The Whaling Ship that Sank as a Slaver

In late January 1862, a strange fleet of ships sank en masse off Charleston Harbor. One of these, a barque named Margaret Scott, was completing an ironic circle of fate. A former whaler seized as a slave ship, the barque was part of an effort to stop Confederate blockade runners — like the convicted pirate Appleton Oaksmith, the very man who first set Scott on its fateful course to the bottom of the Charleston ship channel.   

The ships that sank 160 years ago were dubbed the “Great Stone Fleet.” A collection of former whaling ships purchased by the U.S. government, they were assembled by the navy for a peculiar duty: to be filled with a cargo of stone, sailed south and then sunk at the entrance of South Carolina’s major port. The plan was to make two of Charleston’s three main channels unnavigable, funneling blockade runners toward the U.S. naval squadron on blockade duty.

The 46 ships were sunk in two groups — one in December 1861 in the main channel and a second group in January 1862 in Mafitt’s channel to the northeast, off Sullivan’s island. Each vessel, depending on its capacity, it had been loaded with between 190 and 550 tons of stone. Holes had been bored in each hull and then stoppered with large plugs. Once the ships were anchored in position, men were sent aboard with axes and sledgehammers. These wrecking crews first chopped away the ship’s rigging. An account from the January 11, 1862 Harpers Weekly details the destruction: “The braces and shrouds on the weather side were cut by the sharp axes of the whalemen, and the tall masts, swaying for an instant, fell together with a loud crash, the sticks snapping like brittle pipe-stems close to the deck, and striking the water like an avalanche, beating it into a foam and throwing the spray high into the air.”

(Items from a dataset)
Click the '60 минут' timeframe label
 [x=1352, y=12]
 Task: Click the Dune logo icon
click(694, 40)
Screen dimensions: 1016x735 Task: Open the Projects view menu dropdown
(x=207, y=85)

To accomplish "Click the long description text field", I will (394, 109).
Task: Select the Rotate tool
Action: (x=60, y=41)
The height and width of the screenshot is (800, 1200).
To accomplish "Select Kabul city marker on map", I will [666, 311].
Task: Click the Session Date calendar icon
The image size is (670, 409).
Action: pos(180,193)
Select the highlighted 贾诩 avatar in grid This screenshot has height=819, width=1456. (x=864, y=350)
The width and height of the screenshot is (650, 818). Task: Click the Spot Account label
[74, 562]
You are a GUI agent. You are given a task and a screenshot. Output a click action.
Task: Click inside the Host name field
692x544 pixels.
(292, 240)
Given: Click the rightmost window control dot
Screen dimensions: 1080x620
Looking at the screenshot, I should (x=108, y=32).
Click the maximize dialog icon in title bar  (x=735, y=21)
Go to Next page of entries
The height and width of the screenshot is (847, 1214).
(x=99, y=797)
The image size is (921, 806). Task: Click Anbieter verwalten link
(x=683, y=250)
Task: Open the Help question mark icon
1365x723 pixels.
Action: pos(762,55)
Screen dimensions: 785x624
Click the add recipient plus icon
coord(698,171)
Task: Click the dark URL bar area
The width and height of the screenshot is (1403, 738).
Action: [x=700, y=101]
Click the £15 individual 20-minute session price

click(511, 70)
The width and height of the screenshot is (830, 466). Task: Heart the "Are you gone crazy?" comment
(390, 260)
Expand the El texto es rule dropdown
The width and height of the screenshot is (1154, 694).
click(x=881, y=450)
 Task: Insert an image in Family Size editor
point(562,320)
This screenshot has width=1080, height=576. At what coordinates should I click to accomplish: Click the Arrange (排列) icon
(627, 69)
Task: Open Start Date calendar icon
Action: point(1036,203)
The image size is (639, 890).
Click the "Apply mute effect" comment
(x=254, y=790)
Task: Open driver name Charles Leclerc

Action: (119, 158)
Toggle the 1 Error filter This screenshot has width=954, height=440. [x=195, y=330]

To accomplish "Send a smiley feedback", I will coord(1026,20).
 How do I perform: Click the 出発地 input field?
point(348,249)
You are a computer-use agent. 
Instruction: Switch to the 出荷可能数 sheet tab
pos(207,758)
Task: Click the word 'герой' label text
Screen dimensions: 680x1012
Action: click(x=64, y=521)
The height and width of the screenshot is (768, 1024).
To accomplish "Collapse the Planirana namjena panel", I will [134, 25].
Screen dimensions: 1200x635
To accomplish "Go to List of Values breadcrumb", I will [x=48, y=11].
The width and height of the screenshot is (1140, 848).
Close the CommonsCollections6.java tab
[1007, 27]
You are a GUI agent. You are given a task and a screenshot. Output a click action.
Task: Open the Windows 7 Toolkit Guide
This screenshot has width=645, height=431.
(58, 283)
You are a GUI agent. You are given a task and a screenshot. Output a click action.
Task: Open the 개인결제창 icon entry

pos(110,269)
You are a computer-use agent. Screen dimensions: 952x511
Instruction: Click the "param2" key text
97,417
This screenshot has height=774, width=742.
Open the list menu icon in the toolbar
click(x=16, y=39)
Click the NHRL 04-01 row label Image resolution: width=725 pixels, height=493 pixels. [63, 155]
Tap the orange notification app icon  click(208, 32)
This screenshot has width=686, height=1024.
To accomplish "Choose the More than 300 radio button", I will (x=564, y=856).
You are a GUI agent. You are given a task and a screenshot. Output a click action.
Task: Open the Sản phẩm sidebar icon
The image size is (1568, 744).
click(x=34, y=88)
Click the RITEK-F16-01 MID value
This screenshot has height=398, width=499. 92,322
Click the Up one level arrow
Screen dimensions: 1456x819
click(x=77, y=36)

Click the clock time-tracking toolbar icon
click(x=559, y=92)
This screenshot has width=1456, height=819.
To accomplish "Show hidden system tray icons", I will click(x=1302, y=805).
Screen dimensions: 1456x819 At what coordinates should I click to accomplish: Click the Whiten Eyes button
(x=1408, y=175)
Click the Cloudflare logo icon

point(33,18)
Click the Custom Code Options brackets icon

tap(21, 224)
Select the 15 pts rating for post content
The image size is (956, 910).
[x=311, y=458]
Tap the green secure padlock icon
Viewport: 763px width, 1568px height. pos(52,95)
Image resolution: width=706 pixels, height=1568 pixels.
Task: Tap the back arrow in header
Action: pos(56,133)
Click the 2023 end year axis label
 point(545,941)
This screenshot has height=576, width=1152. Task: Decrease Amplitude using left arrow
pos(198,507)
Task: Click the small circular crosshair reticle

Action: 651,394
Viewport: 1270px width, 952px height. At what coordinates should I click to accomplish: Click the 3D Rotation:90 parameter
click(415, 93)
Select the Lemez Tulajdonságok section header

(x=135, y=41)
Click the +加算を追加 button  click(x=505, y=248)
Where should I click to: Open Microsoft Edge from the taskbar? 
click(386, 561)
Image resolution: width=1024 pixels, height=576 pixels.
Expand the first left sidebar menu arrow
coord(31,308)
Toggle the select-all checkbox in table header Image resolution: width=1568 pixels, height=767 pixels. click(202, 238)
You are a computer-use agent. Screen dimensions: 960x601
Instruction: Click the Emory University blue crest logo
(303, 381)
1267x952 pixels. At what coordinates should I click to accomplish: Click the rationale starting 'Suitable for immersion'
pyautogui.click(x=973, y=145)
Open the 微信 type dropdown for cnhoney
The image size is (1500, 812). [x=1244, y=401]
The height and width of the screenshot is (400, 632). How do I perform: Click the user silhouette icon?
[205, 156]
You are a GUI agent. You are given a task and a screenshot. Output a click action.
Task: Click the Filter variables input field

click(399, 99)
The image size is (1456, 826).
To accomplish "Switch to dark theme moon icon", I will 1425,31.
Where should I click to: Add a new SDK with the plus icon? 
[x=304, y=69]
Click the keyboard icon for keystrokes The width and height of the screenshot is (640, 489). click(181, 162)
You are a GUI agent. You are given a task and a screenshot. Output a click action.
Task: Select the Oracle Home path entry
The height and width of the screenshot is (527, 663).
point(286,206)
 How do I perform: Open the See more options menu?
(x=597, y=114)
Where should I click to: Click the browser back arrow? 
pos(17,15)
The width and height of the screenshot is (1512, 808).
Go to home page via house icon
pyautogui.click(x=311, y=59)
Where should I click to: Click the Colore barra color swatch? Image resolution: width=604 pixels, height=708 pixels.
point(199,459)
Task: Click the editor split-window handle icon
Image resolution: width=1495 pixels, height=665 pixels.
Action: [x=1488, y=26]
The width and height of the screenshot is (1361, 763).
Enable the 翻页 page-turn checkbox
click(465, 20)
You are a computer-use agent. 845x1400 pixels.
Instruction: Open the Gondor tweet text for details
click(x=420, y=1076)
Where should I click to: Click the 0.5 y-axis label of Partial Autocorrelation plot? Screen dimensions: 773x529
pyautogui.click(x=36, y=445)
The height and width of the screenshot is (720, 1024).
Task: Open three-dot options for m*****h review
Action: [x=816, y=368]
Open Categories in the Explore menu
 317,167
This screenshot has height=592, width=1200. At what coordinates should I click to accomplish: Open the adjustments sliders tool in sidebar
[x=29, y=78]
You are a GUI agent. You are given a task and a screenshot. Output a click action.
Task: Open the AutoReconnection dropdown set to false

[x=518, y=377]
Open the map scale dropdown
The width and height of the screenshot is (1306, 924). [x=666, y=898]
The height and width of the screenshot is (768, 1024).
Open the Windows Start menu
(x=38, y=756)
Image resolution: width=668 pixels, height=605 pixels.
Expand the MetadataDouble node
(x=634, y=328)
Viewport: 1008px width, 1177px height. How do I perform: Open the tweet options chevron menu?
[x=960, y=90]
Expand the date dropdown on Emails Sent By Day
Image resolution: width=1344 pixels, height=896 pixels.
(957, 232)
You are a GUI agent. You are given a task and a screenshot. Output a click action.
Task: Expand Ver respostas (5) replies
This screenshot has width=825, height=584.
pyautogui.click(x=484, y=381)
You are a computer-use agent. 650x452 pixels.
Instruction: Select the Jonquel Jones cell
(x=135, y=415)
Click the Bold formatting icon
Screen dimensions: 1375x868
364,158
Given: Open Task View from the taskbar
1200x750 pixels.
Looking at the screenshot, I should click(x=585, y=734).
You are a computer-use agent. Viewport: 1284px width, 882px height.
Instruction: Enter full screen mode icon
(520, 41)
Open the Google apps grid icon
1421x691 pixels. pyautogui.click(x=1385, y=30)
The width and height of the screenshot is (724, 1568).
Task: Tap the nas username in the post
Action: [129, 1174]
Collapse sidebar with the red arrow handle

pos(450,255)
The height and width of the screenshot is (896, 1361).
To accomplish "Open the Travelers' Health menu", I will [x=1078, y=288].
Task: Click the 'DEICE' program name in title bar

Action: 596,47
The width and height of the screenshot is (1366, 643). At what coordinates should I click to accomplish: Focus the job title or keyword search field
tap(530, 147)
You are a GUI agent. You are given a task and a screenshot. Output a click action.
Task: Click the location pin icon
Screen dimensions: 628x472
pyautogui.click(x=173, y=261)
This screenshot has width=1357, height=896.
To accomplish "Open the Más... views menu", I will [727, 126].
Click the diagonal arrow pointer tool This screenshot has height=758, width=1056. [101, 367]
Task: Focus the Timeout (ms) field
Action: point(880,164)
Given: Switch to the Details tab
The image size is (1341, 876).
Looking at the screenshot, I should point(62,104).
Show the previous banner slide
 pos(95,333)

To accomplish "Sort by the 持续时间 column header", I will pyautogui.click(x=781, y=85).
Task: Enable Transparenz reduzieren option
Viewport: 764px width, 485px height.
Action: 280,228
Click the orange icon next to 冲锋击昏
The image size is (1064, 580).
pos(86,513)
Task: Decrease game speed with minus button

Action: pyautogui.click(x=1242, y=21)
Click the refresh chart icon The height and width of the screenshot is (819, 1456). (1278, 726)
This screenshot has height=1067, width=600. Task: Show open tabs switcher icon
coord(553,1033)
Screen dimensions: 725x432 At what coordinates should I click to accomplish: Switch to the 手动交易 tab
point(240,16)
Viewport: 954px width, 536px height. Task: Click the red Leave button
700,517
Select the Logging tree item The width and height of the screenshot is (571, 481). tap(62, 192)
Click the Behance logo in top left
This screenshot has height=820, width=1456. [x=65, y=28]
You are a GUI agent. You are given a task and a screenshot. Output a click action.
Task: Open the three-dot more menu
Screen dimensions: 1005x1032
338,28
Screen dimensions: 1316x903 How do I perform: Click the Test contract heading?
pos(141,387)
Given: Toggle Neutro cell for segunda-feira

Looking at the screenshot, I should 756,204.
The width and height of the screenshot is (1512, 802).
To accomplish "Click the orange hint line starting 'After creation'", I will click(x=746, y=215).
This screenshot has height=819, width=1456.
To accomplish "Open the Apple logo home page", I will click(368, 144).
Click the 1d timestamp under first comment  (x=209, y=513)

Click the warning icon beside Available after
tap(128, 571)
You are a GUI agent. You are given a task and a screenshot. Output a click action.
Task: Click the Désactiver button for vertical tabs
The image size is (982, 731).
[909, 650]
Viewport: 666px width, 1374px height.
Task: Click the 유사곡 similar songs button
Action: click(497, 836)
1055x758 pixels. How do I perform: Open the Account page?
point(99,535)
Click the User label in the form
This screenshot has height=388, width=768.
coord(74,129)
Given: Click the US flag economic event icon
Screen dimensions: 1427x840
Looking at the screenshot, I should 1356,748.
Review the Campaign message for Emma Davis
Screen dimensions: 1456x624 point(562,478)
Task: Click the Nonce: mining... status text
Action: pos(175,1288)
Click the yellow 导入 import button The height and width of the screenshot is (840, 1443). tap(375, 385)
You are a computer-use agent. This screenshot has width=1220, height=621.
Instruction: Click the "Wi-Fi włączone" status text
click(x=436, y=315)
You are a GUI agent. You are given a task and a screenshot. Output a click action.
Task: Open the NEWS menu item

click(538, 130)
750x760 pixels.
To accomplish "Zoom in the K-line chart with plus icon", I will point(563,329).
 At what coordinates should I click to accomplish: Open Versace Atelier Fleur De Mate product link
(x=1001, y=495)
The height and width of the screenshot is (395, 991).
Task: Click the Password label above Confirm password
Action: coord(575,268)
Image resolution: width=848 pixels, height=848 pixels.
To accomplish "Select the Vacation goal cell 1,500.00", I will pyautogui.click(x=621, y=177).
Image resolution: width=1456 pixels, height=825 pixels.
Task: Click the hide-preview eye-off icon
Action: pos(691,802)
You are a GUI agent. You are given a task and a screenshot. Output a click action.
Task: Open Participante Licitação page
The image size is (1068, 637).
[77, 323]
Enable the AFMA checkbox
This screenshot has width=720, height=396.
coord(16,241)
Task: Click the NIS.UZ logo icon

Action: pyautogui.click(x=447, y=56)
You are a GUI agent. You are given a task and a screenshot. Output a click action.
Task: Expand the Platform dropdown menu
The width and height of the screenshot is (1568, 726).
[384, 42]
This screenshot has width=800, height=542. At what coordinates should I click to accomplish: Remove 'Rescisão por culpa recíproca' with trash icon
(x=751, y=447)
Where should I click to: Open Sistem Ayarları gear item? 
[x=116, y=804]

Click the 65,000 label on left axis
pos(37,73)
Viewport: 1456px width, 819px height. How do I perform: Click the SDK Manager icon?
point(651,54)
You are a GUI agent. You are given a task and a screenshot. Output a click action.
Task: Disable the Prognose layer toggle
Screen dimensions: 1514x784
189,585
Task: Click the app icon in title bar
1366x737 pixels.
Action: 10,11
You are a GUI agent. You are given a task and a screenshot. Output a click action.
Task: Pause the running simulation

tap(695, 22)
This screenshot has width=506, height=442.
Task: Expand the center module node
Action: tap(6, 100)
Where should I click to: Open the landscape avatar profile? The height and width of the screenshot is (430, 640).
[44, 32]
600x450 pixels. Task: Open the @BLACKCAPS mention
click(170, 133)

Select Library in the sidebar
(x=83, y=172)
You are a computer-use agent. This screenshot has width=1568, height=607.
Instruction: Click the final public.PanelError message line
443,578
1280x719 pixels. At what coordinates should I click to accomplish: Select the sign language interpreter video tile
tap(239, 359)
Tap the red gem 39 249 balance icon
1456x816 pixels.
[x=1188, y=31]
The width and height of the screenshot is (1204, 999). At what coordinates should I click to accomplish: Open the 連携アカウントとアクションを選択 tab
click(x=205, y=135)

*Your tasks*
a) Using the passage on the Great Stone Fleet, start with "In late January" and go on through "Charleston ship channel.", substituting "bark" for "barque".
b) According to the passage on the Great Stone Fleet, how many tons of stone was each vessel loaded with?
c) Carry on the passage on the Great Stone Fleet from the point where it stops.
The records play no part in the work that comes next.

*Results of the exercise*
a)
In late January 1862, a strange fleet of ships sank en masse off Charleston Harbor. One of these, a bark named Margaret Scott, was completing an ironic circle of fate. A former whaler seized as a slave ship, the bark was part of an effort to stop Confederate blockade runners — like the convicted pirate Appleton Oaksmith, the very man who first set Scott on its fateful course to the bottom of the Charleston ship channel.

b) Between 190 and 550 tons, depending on the vessel's capacity.

c)
After the masts fell, a select group clambered belowdecks with the heavy hammers to knock the plugs free and allow the waters of the Atlantic to firehose through the bore holes.

Margaret Scott was one of 20 vessels sunk off Sullivan’s Island. Like most of the stone fleet, Margaret Scott was once a whaler. The vessel was named after one of the innocent women executed in Salem, Massachusetts, during the 1692 witch trial hysteria. For the owners of Margaret Scott, the whaling business had fallen on hard times, with many small whaling enterprises closing down and idling ships in whaling ports like New Bedford.

To a small group of maritime criminals, these vessels, which could be purchased at depressed prices, were an opportunity. These former whalers were snatched up for a vile game of bait and switch. Still outfitted with whaling gear, although mostly played out from long use, these ships maintained the pretense of whaling, but in fact their new masters used them as slave ships.

Though the transatlantic slave trade was outlawed in the United States and Britain by laws in 1807 and 1820, and by 1831 in the Spanish colonies and Brazil, illegal shipments of enslaved Africans continued.

In New York City and in small harbors on Long Island like Oyster Bay and Greenport, slave ships were outfitted in the late 1850s and up to the outbreak of the Civil War in April 1861. The buyer of Margaret Scott was a shady operator named Appleton Oaksmith. The proprietor of a small ship brokerage firm, Oaksmith had purchased other vessels for the slave trade. As in his previous dealings, Oaksmith was careful to use former whaling captains Ambrose Landre and Samuel P. Skinner as intermediaries to obscure his involvement in purchasing Margaret Scott. Oaksmith paid $2,400 for the vessel, a good deal less than the going rate.

With the assistance of Landre and Skinner — the latter named as the titular owner of the barque to maintain the ruse — Oaksmith outfitted Margaret Smith for the ship’s horrifying new role. In these former whalers, bulkheads in the hold were rebuilt to better contain the loading of humans rather than barrels of whale oil. Extra water tanks were also added. Whale ships with tryworks for boiling down whale blubber for oil were repurposed to cook food for the hundreds of slaves.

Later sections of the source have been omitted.